■ **Task statement**
Once you reach the line containing "This screenshot has height=392, width=537.", return it and every line after it exactly, through the end of the records below, with no pictures.

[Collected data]
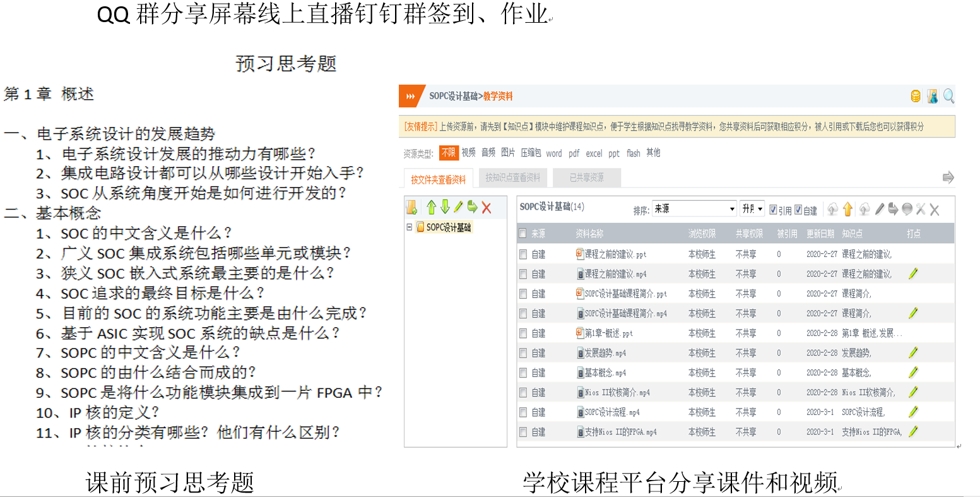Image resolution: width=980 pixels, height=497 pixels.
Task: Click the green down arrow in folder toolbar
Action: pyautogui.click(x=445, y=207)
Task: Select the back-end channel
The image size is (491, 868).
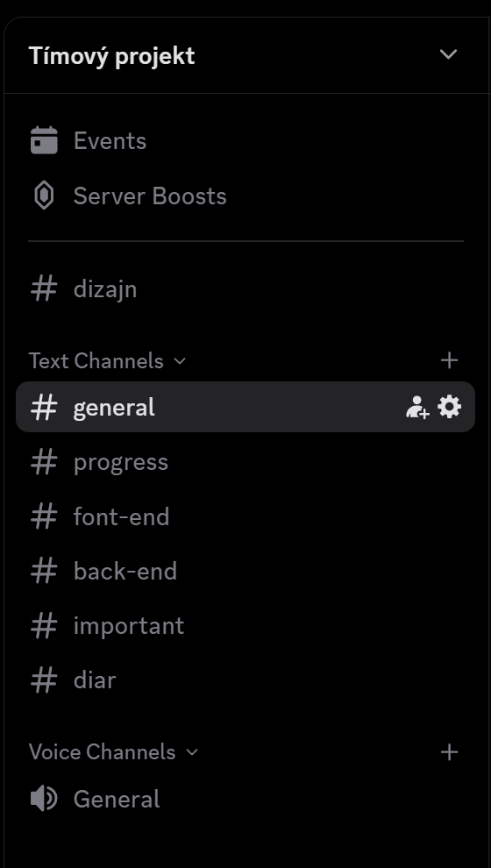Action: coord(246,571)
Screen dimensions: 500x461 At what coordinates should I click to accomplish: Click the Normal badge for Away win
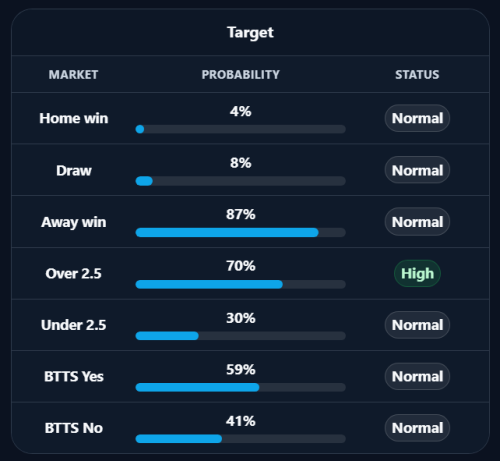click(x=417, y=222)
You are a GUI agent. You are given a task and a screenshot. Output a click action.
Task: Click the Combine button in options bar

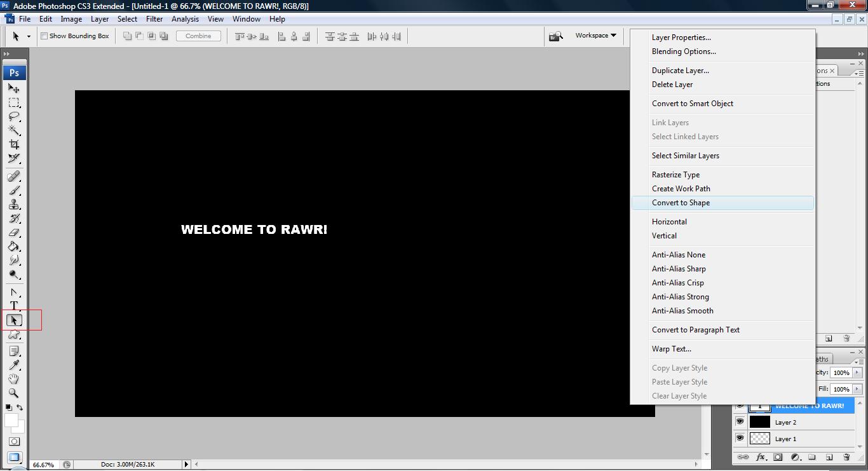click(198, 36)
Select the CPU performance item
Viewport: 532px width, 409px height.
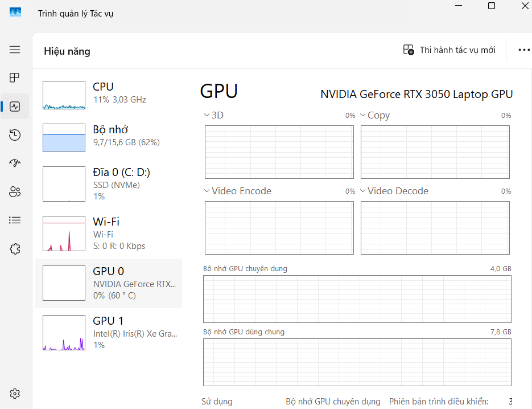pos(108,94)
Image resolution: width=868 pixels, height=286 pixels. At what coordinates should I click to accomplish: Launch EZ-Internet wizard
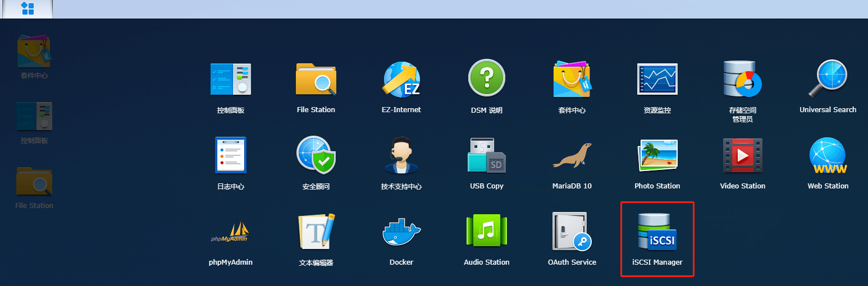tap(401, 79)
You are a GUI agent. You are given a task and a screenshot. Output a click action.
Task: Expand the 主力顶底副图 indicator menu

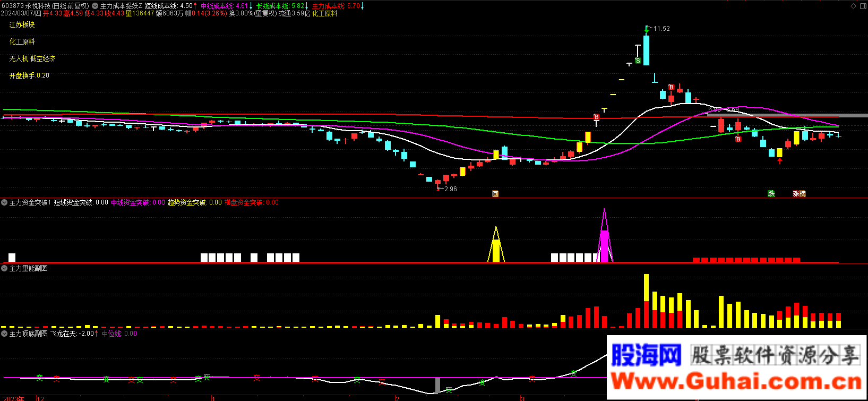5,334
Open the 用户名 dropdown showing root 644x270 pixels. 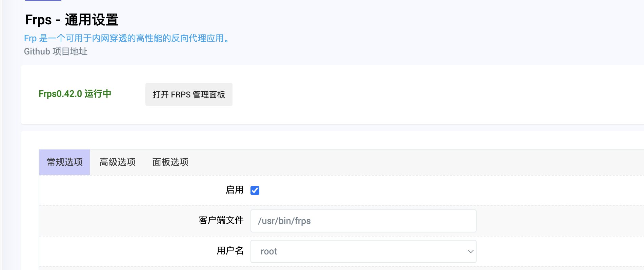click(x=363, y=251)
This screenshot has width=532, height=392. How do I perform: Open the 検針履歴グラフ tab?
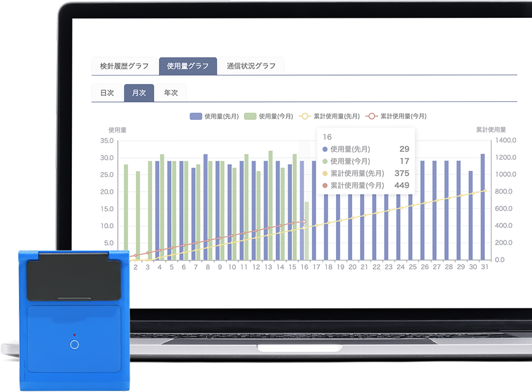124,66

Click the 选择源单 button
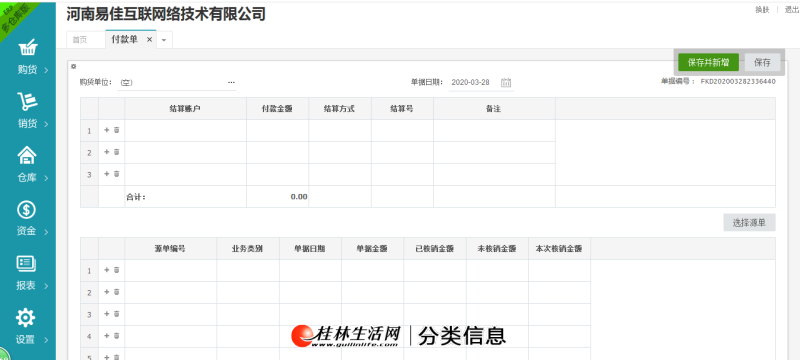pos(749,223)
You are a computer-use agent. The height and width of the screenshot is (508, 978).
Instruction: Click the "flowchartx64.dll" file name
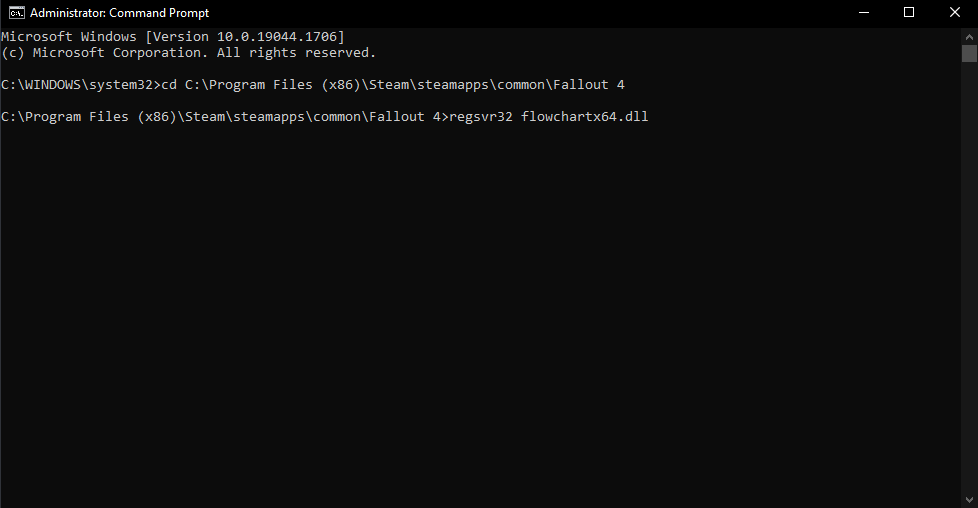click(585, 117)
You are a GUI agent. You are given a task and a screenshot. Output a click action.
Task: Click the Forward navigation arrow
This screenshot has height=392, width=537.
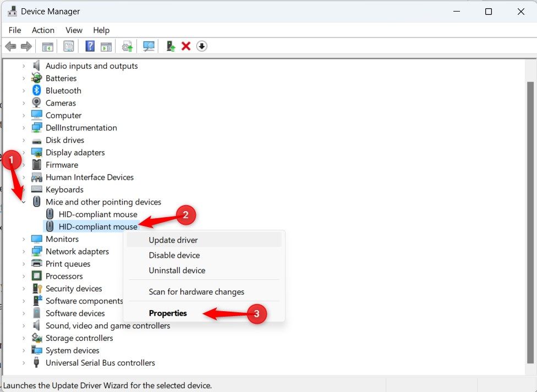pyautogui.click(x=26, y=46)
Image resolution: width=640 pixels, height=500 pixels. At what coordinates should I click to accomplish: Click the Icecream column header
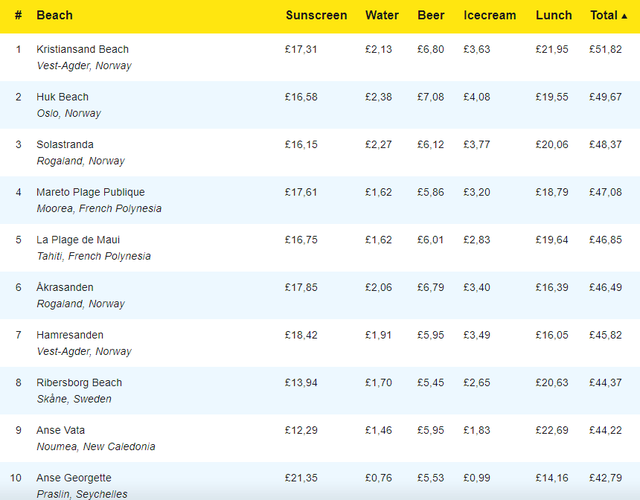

■ **Answer to this problem**
This screenshot has height=392, width=537.
pyautogui.click(x=26, y=46)
Image resolution: width=640 pixels, height=500 pixels. At what coordinates should I click to accomplish: Click the Icecream column header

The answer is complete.